### Selected passage
◇ ◇ ◇ ◇
NO SACRED COWS
We face another budget crisis and possible government shutdown as early as January, unless Congress can come together on a bipartisan basis to cut spending.
The Affordable Care Act is far from the only program that should be repealed. Both Democrats and Republicans must be willing to cut programs that are championed by special interests in their parties. There can be no more “sacred cows.”
Policy experts at the Cato Institute have put together a plan that balances the budget and reduces our dangerously high debt burden by cutting more than $3 trillion over 10 years. It builds on good ideas from both liberals and conservatives to expand individual freedom and reduce the burden of government.
You can read more about needed reforms at DownsizingGovernment.org, a project of the Cato Institute.
CORPORATE WELFARE | Farm aid distorts agriculture, harms the environment, and nearly all goes to well-off businesses. Energy subsidies have been disastrous — from a $500 million loss on Solyndra to $700 million wasted on a clean coal project in Mississippi. Phasing out farm and energy subsidies would save $160 billion.
◇ ◇ ◇ ◇
### Work instructions
According to the passage on spending cuts, how much would phasing out farm and energy subsidies save? Rely only on the passage above.
◇ ◇ ◇ ◇
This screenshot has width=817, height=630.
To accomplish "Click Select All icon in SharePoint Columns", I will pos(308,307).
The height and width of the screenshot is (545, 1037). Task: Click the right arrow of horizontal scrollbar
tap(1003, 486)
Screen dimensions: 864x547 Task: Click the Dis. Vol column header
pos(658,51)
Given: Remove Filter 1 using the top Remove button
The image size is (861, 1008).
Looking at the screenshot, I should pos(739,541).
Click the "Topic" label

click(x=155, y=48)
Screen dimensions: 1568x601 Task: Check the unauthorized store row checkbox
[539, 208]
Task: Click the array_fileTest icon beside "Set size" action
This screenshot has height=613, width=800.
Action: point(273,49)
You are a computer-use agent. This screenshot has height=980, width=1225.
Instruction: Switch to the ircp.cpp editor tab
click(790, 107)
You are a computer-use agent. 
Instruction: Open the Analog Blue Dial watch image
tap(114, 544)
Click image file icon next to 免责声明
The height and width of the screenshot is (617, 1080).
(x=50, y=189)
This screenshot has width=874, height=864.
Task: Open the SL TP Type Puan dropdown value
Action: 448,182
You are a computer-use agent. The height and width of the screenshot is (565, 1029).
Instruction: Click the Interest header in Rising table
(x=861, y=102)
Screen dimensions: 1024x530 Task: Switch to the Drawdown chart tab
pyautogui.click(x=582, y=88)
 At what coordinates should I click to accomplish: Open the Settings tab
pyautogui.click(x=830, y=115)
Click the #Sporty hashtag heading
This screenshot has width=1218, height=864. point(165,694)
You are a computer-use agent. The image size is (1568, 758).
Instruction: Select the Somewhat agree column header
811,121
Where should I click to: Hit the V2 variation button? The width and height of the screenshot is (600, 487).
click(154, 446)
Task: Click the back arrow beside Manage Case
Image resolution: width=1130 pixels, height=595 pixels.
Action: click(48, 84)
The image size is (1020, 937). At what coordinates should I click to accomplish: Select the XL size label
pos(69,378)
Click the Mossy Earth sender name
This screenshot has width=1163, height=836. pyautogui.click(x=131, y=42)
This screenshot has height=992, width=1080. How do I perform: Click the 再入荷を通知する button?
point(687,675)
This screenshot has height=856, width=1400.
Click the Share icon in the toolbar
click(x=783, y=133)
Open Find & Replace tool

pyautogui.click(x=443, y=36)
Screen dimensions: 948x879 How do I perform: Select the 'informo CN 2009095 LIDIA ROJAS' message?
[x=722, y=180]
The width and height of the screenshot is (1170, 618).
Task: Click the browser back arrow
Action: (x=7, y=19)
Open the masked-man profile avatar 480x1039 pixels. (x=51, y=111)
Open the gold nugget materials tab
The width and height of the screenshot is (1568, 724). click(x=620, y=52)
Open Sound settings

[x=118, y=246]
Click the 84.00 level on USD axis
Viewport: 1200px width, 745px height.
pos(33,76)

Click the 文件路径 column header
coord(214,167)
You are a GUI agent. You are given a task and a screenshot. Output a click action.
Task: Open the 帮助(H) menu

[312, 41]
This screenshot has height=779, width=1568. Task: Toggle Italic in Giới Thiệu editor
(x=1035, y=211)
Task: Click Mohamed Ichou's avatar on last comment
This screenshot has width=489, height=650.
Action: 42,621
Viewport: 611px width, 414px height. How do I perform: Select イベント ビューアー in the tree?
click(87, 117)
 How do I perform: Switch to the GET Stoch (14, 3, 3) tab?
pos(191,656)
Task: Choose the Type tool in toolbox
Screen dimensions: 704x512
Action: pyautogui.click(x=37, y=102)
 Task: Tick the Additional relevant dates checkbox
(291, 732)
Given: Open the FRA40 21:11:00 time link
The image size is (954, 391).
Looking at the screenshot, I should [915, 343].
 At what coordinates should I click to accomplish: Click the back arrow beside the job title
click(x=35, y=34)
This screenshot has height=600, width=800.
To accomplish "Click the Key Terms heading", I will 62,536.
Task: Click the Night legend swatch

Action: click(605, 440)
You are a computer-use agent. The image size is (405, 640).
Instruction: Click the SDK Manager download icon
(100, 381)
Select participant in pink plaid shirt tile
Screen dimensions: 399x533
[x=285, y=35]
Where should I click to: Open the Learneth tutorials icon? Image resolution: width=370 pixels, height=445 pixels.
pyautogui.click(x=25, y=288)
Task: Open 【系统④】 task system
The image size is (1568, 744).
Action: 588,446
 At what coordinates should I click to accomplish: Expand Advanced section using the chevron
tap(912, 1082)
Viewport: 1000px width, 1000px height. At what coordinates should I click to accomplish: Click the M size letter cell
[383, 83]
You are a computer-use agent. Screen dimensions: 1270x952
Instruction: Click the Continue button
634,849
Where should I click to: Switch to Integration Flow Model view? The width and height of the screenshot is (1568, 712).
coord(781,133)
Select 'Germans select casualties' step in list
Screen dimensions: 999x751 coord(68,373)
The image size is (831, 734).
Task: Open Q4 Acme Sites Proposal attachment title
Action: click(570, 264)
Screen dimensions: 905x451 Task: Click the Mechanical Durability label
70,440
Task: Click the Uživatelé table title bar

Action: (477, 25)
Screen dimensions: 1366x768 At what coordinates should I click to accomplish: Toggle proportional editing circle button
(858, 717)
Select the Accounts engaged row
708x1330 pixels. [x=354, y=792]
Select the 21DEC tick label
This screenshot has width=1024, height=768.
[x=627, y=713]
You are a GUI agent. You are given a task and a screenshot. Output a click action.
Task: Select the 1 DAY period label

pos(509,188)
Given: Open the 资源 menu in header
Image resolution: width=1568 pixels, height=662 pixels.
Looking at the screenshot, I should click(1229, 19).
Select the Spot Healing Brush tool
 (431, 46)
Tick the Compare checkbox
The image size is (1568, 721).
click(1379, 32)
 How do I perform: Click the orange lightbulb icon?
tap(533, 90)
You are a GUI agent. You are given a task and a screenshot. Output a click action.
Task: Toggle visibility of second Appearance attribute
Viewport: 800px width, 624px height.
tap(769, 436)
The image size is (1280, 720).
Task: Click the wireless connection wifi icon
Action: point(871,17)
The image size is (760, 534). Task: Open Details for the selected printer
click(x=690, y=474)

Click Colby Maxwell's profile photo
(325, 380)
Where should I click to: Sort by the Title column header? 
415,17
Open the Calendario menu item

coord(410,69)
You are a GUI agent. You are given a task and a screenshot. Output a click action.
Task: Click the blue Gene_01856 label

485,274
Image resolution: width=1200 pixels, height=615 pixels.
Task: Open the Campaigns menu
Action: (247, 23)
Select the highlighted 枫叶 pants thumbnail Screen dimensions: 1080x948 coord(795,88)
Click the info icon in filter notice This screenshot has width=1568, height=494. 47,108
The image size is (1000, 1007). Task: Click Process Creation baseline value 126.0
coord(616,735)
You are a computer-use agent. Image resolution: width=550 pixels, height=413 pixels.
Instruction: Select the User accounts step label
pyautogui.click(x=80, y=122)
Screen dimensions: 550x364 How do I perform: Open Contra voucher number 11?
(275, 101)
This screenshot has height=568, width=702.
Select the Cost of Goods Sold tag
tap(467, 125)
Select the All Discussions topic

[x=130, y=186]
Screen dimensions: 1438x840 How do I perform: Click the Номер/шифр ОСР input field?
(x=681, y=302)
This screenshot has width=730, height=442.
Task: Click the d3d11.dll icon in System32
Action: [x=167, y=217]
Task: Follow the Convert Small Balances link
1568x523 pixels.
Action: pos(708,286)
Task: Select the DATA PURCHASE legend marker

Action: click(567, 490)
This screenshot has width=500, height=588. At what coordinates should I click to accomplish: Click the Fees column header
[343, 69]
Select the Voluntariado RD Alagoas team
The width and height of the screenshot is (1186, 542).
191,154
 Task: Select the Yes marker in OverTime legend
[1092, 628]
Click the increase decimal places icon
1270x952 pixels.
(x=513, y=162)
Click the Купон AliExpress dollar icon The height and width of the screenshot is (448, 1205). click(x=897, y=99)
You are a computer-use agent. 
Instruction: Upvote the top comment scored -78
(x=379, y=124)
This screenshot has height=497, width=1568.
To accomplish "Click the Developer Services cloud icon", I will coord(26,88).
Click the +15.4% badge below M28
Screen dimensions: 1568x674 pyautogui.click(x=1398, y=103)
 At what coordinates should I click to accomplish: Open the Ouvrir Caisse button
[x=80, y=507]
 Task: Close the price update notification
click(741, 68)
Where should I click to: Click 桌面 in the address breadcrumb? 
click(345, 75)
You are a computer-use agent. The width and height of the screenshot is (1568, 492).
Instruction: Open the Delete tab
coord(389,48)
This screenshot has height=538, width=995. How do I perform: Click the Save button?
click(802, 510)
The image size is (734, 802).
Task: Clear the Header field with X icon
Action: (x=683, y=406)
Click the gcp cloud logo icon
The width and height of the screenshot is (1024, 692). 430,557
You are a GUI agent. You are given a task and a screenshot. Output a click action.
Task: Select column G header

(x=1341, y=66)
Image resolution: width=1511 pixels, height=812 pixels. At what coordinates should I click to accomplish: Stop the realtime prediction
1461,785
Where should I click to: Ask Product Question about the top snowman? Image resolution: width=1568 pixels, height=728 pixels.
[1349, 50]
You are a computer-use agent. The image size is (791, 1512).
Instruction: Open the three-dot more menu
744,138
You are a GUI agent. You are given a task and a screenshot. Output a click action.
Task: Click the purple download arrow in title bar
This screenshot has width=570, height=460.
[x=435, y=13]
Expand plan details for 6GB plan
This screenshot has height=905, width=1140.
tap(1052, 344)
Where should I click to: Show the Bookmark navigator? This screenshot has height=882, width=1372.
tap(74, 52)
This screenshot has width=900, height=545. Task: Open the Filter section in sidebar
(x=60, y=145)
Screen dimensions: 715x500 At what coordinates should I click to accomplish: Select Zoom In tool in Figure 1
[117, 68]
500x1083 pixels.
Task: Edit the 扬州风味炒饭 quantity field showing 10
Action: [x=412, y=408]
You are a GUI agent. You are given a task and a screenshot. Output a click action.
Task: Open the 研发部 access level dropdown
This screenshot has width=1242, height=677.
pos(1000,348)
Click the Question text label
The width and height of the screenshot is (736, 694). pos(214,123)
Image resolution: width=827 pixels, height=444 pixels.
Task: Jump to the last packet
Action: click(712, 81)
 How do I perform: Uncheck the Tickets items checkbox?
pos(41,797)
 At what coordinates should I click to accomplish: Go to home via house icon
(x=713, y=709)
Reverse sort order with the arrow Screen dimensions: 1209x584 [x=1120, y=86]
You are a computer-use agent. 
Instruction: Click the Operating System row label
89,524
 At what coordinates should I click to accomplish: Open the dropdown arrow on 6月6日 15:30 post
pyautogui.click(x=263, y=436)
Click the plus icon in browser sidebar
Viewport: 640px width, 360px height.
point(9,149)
◇ ◇ ◇ ◇
### Solution to the exercise
$160 billion